In postmenopausal women with normal or elevated baseline lipid levels, oral estrogen monotherapy as HRT reduces LDL-C levels and increases HDL-C levels. In contrast, transdermal administration of 17β-estradiol has been found to have no effect on lipoprotein levels [143]. In women taking oral conjugated estrogen combined with DMPA, no CV benefit has been observed in large randomized clinical trials of primary [144] or secondary prevention [145, 146]. The expected ASCVD benefit of oral combination HRT may have been offset by other effects, such as an increase in clotting factors and consequent elevated risk of thromboembolism.

Other common medications

Glucocorticoids, such as prednisone, are key therapies in the treatment of asthma and other inflammatory conditions. These drugs have been shown to increase LDL-C, HDL-C, and TG levels, and potentially cause hypertension, obesity, and insulin resistance. Thus, prolonged use of these medications can negatively impact the lipid profile and ASCVD risk factors [95, 147].

Vitamin D deficiency is associated with an unfavorable lipid profile in cross-sectional analyses, but correcting for a deficiency does not translate into clinically meaningful changes in lipid concentrations [148]. Vitamin B12 deficiency is also associated with unfavorable TG and cholesterol/HDL-C ratio in patients with T2DM, and such deficiency has been shown to increase the risk of comorbid coronary artery disease [149]. Ascorbic acid, a form of vitamin C, has been shown to decrease LDL-C levels, but has no effect on HDL-C or TG levels [150]. Dietary supplementation with oils high in polyunsaturated fatty acids (PUFAs) has been shown to have favorable effects on serum lipid profiles in patients with T2DM or metabolic syndrome [151].

Conclusions

Many medications widely prescribed for patients with T2DM influence, to varying degrees, selected components of the routine lipid profile (i.e. LDL-C, HDL-C, and TG levels) and, consequently, potentially the risk for ASCVD. While some effects may be significant, many medications are associated with relatively small changes in the lipid profile and are therefore unlikely to affect ASCVD risk by themselves. However, the cumulative effect in patients taking multiple medications may be significant and should not be overlooked.
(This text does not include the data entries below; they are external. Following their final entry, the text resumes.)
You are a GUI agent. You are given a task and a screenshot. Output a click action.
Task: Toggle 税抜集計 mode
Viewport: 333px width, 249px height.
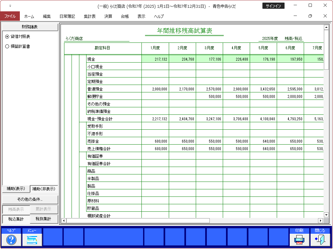click(x=44, y=219)
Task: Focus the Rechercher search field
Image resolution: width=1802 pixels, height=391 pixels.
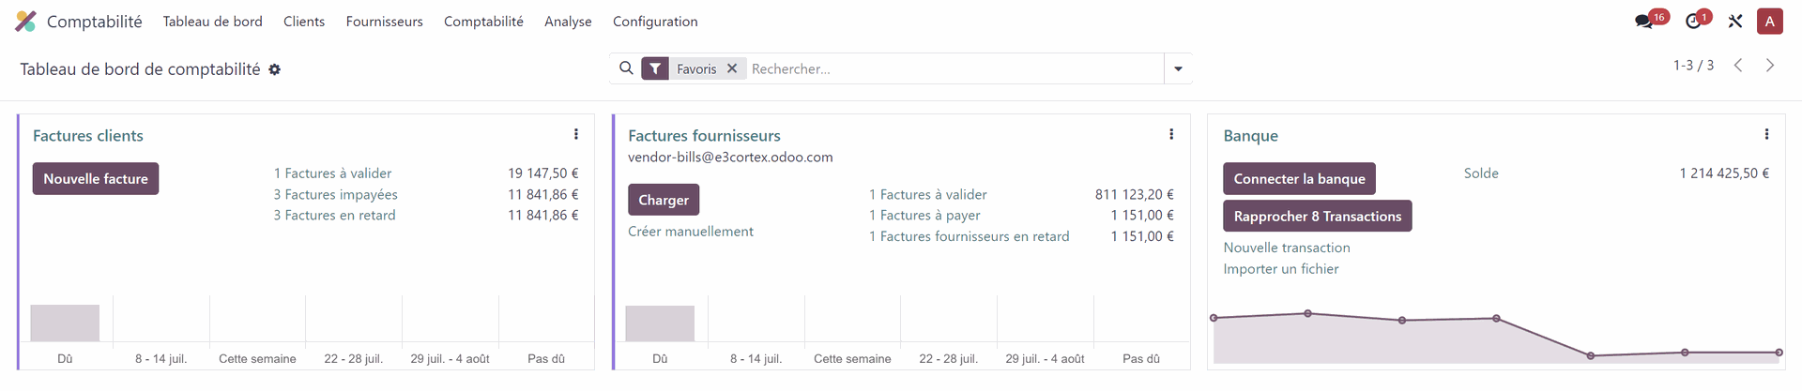Action: tap(953, 68)

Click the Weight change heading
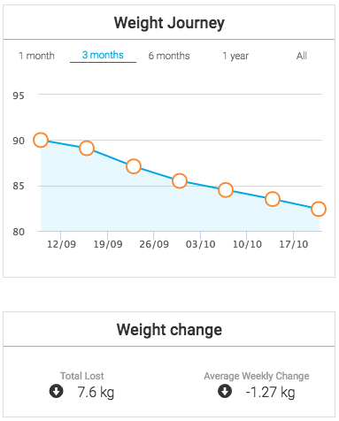coord(169,330)

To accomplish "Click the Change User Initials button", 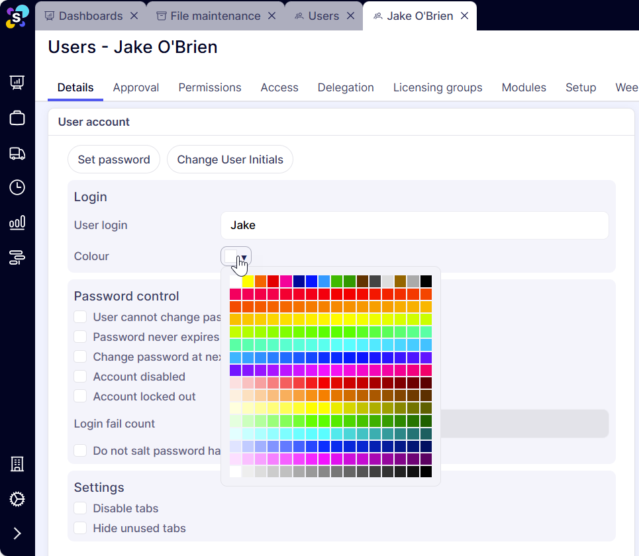I will click(230, 160).
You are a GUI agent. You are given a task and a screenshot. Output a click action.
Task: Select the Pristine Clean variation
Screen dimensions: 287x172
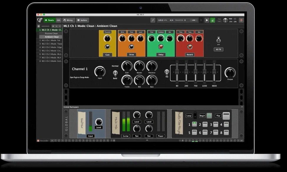click(x=51, y=33)
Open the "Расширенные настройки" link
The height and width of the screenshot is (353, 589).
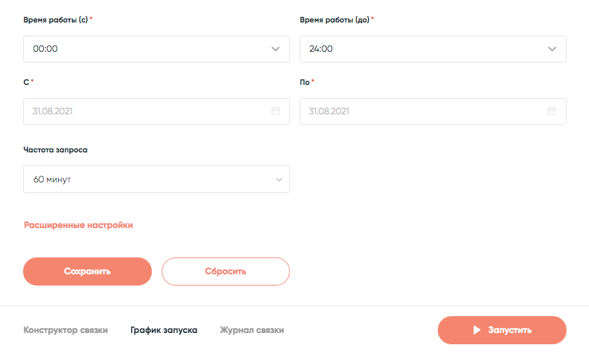(79, 225)
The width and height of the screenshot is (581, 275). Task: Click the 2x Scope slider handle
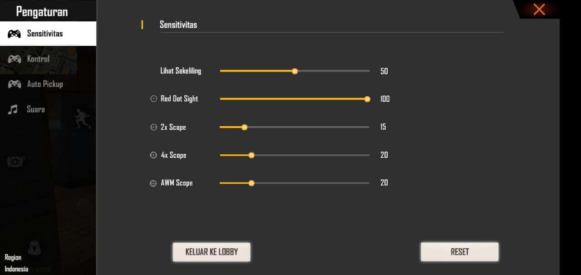click(x=244, y=127)
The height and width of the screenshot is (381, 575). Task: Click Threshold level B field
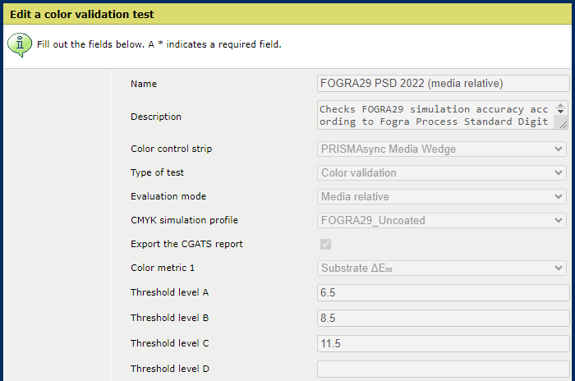pos(443,318)
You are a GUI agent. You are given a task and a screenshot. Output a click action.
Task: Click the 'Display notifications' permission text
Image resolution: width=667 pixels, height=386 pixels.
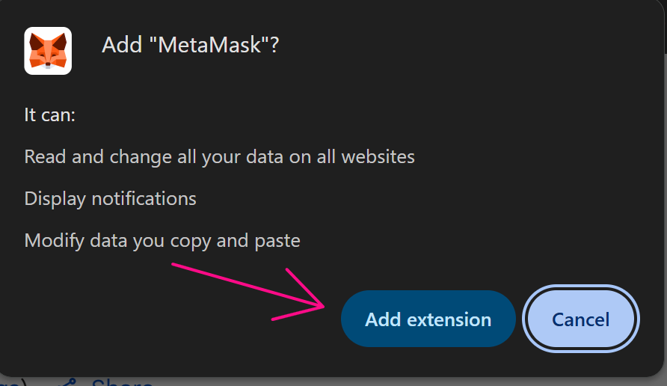click(x=110, y=199)
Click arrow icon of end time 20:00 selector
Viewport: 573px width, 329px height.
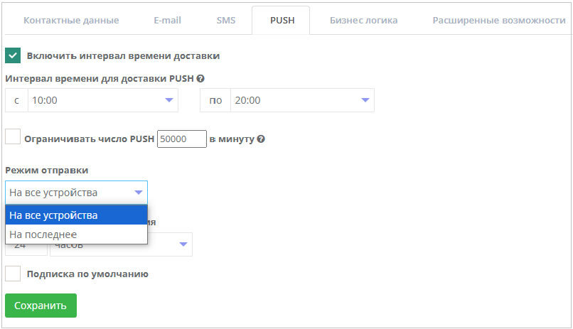click(x=365, y=100)

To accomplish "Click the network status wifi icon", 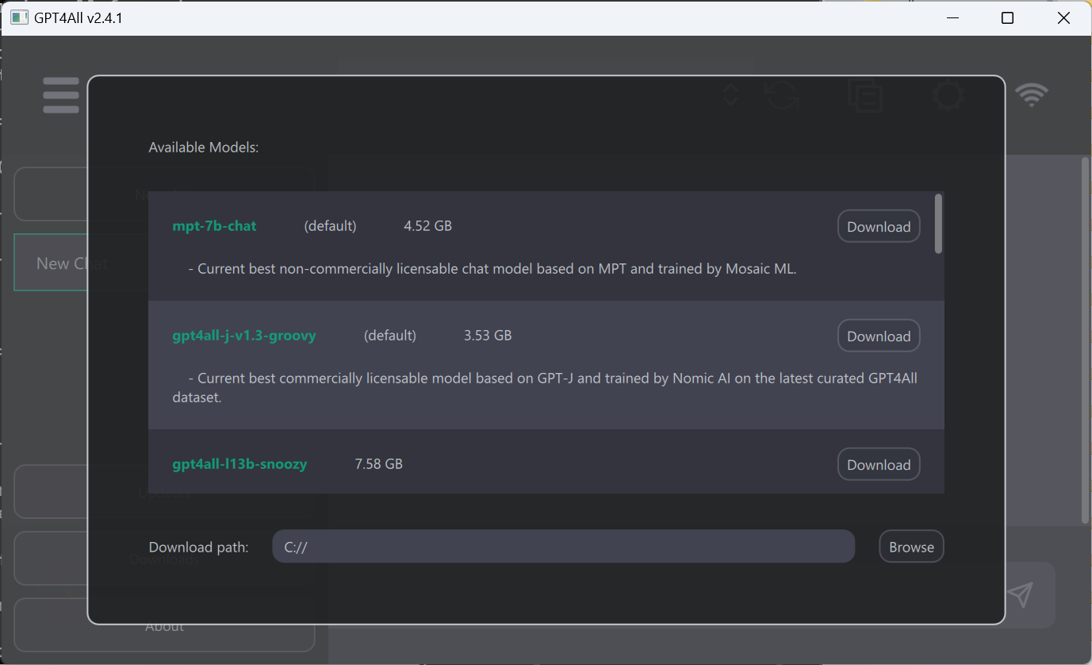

The net effects of these medications on the lipid profile, in addition to effects on other factors related to CV health, should be anticipated, and their overall potential impact on ASCVD risk should be considered. Therefore, clinicians can help to ensure optimal care and avoid putting patients at unnecessary risk by performing ongoing lipid-panel monitoring, taking into account potential effects of commonly prescribed medications. Ultimately, lifestyle recommendations and lipid-lowering agents are required to target atherogenic cholesterol and achieve the appropriate goals determined by the absolute risk for an individual, especially those with a relatively higher absolute risk (i.e. patients with diabetes).